Table 4: Comparative Performance of Deep Learning Models for Gear Failure Prediction
Model	Description	Overall Test Accuracy (%)	Precision (Normal vs. Fault) (%)
DNN	Input(1024) – FC(100) – FC(50) – Output(10)	84.38	84.38
SAE	Input(1024) – FC(512) – FC(256) – FC(128) – Output(10)	87.33	87.33
DBN	Input(1024) – FC(100) – FC(50) – Output(10)	85.47	85.47
D-CNN (Proposed)	Architecture as per Table 2	98.71	98.13

The proposed D-CNN model demonstrates exceptional efficacy in predicting gear failure within the shearer cutting section, achieving a high identification rate of 98.71%. Its superior performance, evidenced by high precision (98.78%) and recall (98.88%), surpasses traditional deep learning models like DNN, SAE, and DBN. This accuracy stems from the model’s ability to autonomously learn discriminative spatio-temporal features directly from raw vibration signals through deep convolutional layers, effectively capturing the complex patterns associated with incipient and developed gear failure.
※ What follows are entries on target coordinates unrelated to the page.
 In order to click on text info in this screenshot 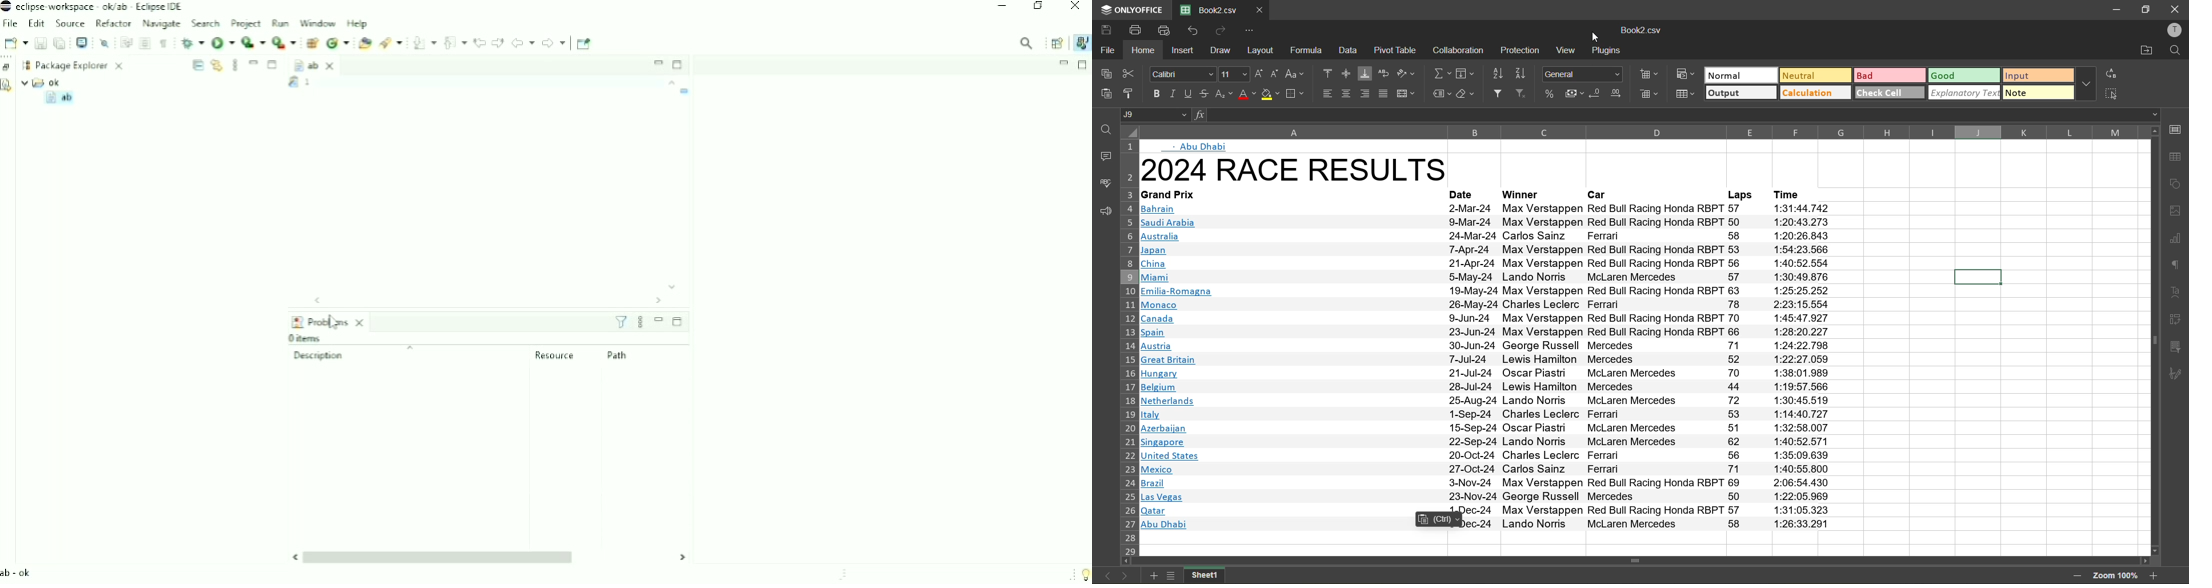, I will do `click(1489, 523)`.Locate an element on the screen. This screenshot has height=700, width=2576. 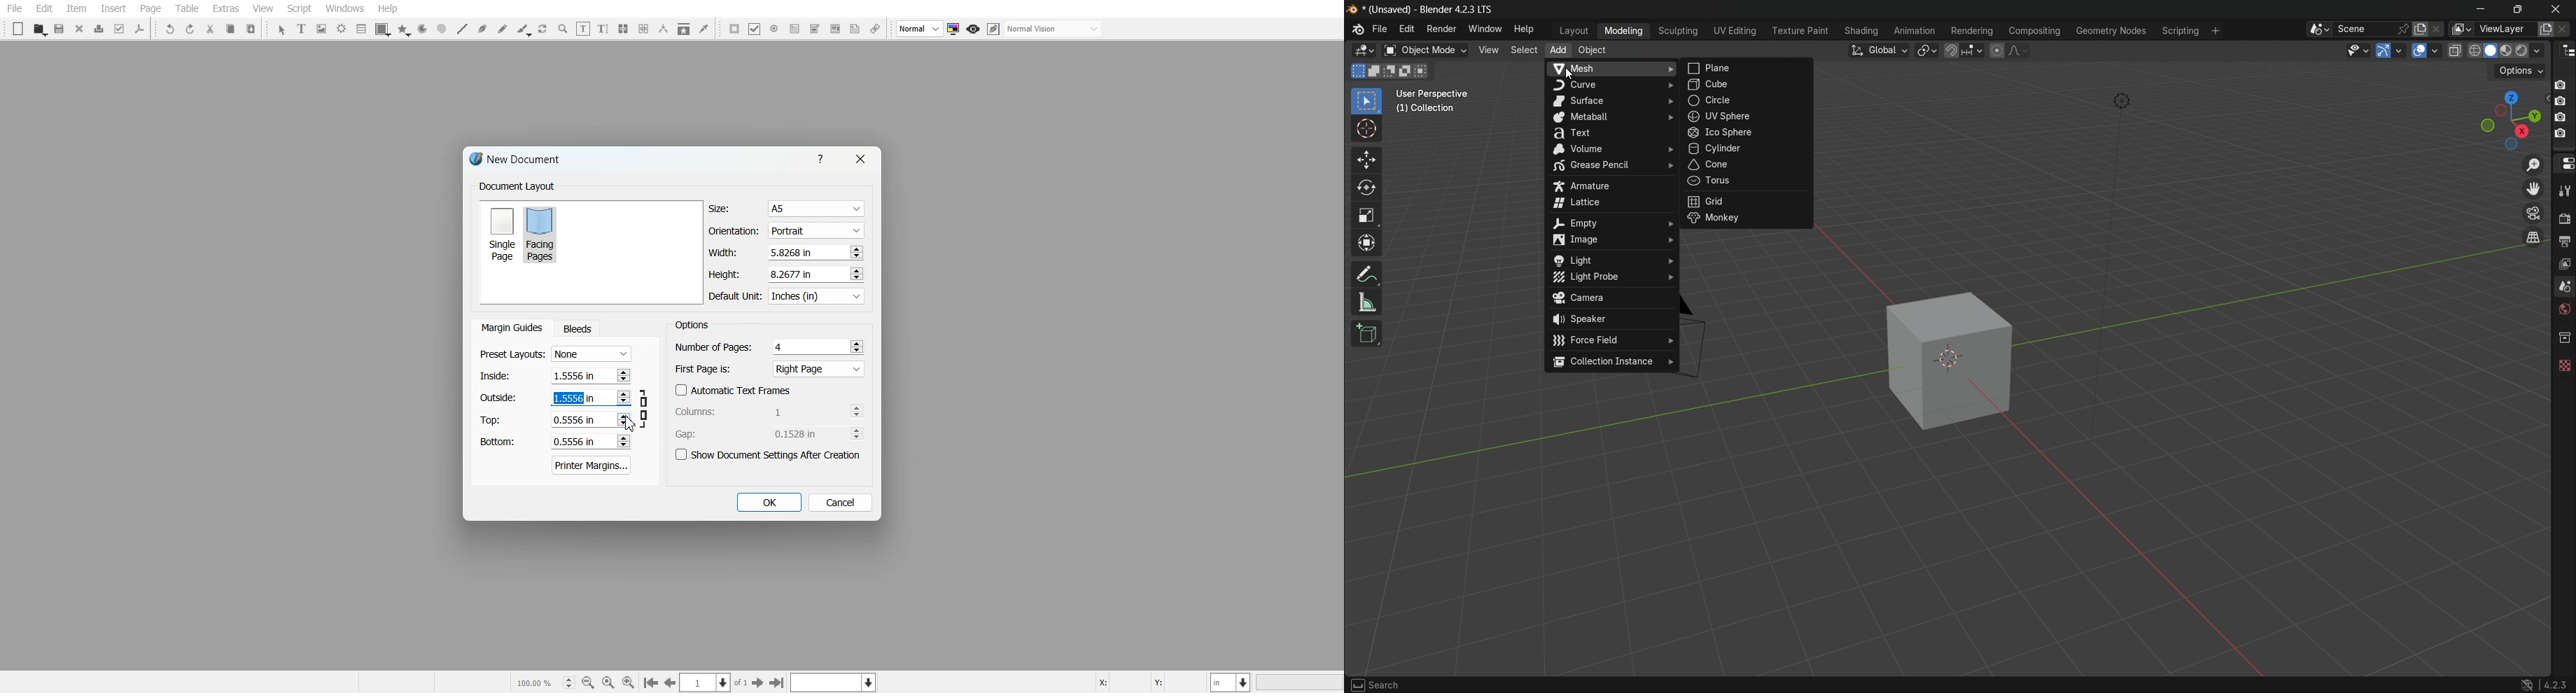
Orientation is located at coordinates (787, 231).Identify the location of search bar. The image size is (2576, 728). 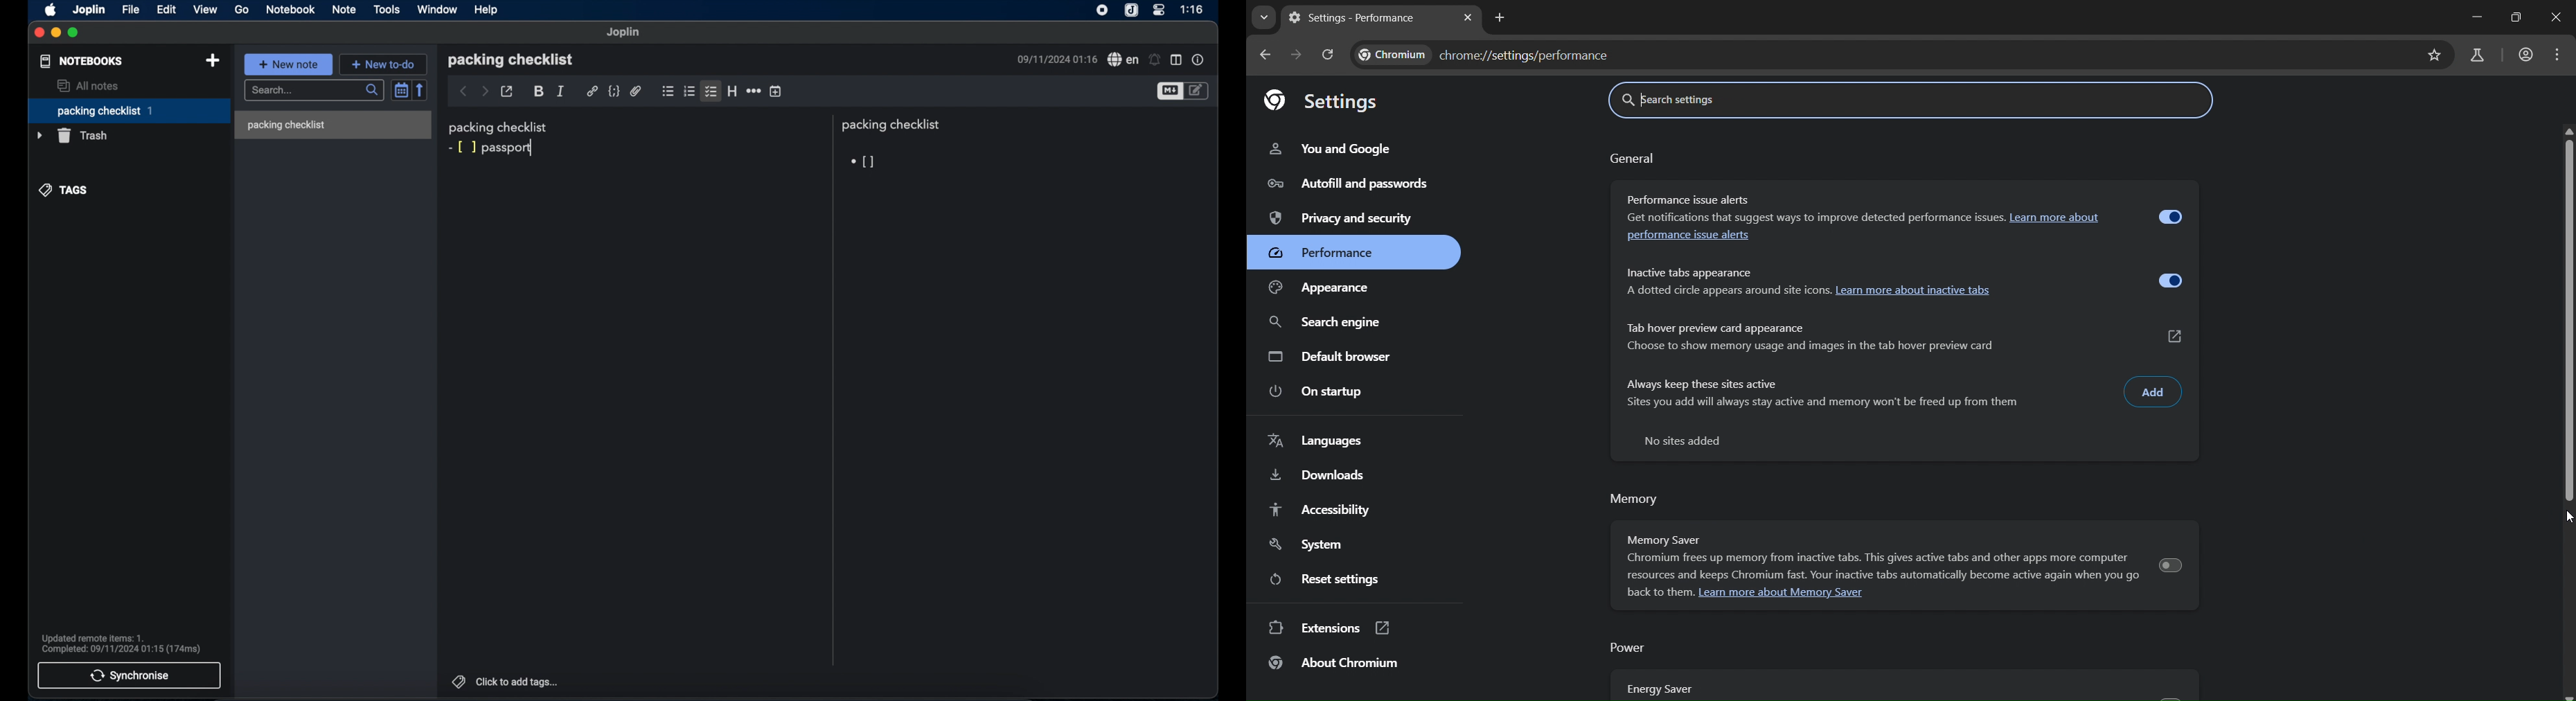
(313, 90).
The integration of dropout regularization successfully mitigated overfitting, ensuring robust generalization. Future work will focus on incorporating multi-sensor data fusion (e.g., vibration, temperature, acoustic emission) and exploring transfer learning to adapt the model to varying shearer models and operational conditions, further enhancing the robustness and applicability of gear failure prediction for proactive maintenance in coal mining operations.